- REQUIREMENT: Search the material for the string "Click" and reply with how many lines contain it, nothing else.

- RECORDS PROVIDED:
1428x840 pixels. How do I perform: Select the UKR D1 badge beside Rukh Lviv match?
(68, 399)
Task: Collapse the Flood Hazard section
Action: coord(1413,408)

* * *

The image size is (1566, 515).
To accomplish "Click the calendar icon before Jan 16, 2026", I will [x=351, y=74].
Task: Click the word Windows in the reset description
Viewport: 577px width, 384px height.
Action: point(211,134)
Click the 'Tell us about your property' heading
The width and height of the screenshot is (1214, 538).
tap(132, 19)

==

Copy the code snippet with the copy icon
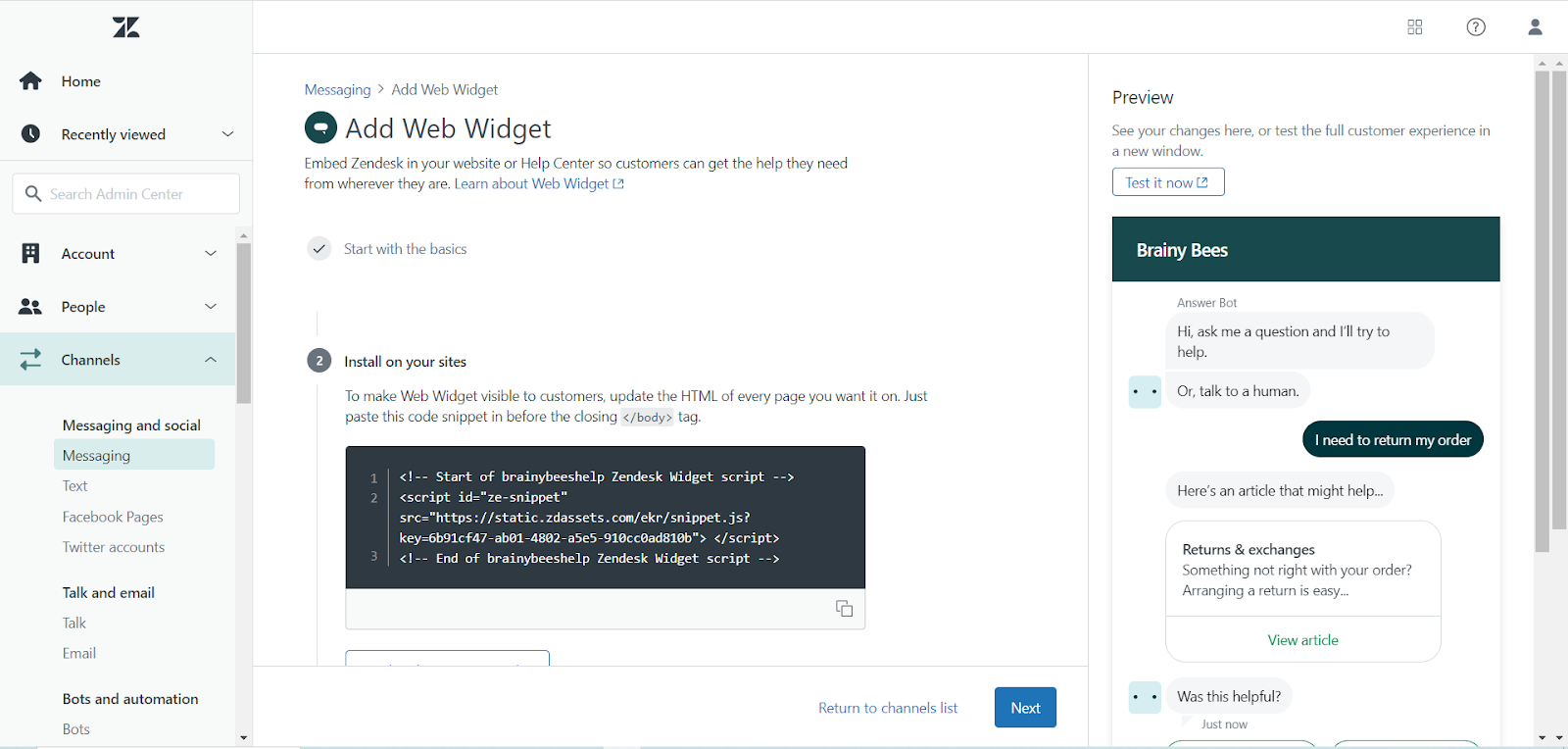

- OUTPUT BELOW: 3